Жизнь в рабочей команде при значительно меньшем количестве людей пошла совершенно по-другому. Прежде всего, стали спать почти по-человечески. По утрам и вечерами мылись мылом, хотя и плохим. Перестали ходить небритыми или с плохо выбритыми лицами. Многие чистили зубы порошком. Начали обзаводиться домашними туфлями – пантофелями, прося изготовить их столяров и сапожников или делая их самостоятельно. При обнаружении любой небрежности во внешнем виде Хебештрайт мог наказать пленного плеткой или просто своим увесистым кулаком.
Фельдфебель каким-то образом добился, что мы стали получать картофель и кольраби больше положенной нормы. Нам стали давать нормальный черный хлеб, как для немцев – гражданских и военных. В супы добавляли больше крупы и мяса. Люди почувствовали себя веселее и увереннее. Молодежь начала заглядываться на женщин и подшучивать по этому поводу друг над другом.
В середине апреля мы были направлены на работу на товарную станцию, где складировали поступавшие в разобранном виде бараки. На площадке нас встретил еще далеко не старый, красивый, но с надменным лицом начальник хозяйственной части военного городка и главный распорядитель работ на товарной станции. Он был типичный ариец – в белой сорочке и хорошо выглаженных серых брюках навыпуск, в модных коричневых полуботинках. За ним стоял пожилой кареглазый и близорукий немец в очках и рабочей спецовке.
Фельдфебель поздоровался с ними и заговорил с первым из них, называя его господин Штайнорт. Тот смотрел на нас, советских военнопленных, как на недочеловеков или людей второго сорта. Оказалось, он был одним из руководителей местной нацистской партийной организации в Каменце. На правом лацкане пиджака Штайнорта красовался круглый со свастикой значок члена нацистской партии NSDAP.

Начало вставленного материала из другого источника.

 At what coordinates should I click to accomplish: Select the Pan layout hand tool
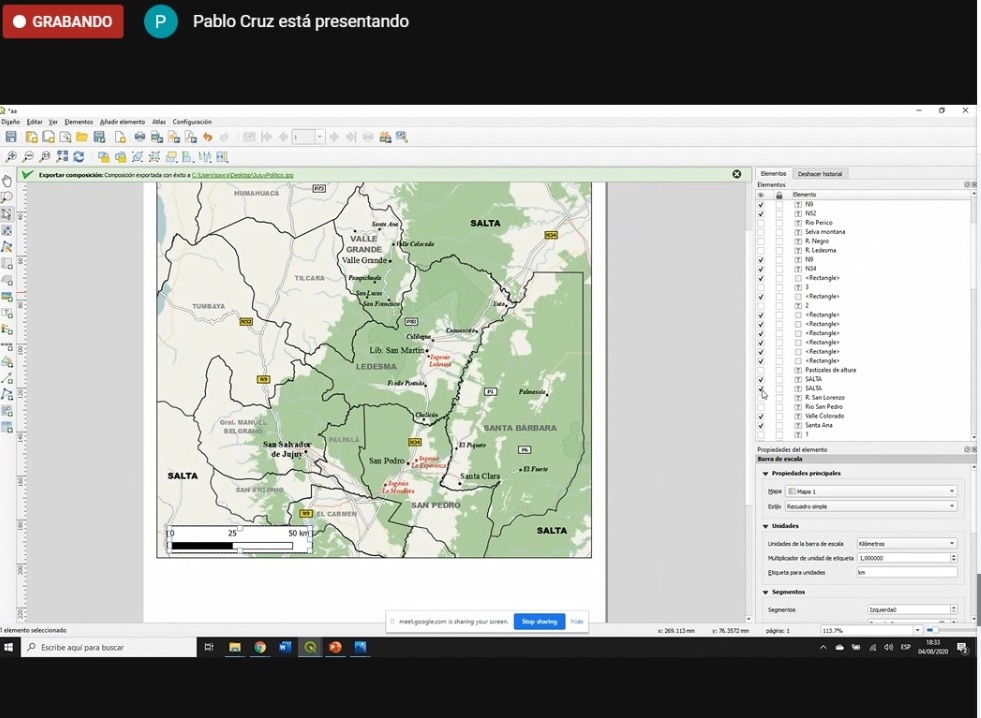click(x=7, y=181)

Фельдфебель поставил Штайнорта в известность, что при разговоре с пленными он может использовать переводчика, и указал на мою тощую фигуру. Штайнорт совсем равнодушно и быстро оглядел меня сверху вниз и ничего не сказал. Зато с нескрываемым любопытством и благожелательно, блеснув стеклами очков, на меня посмотрел второй пожилой немец. Сразу было видно, что это большой трудяга. Он пожал мне руку, сказал, что его зовут Фридрих, и выразил надежду, что, очевидно, «мы хорошо сработаемся».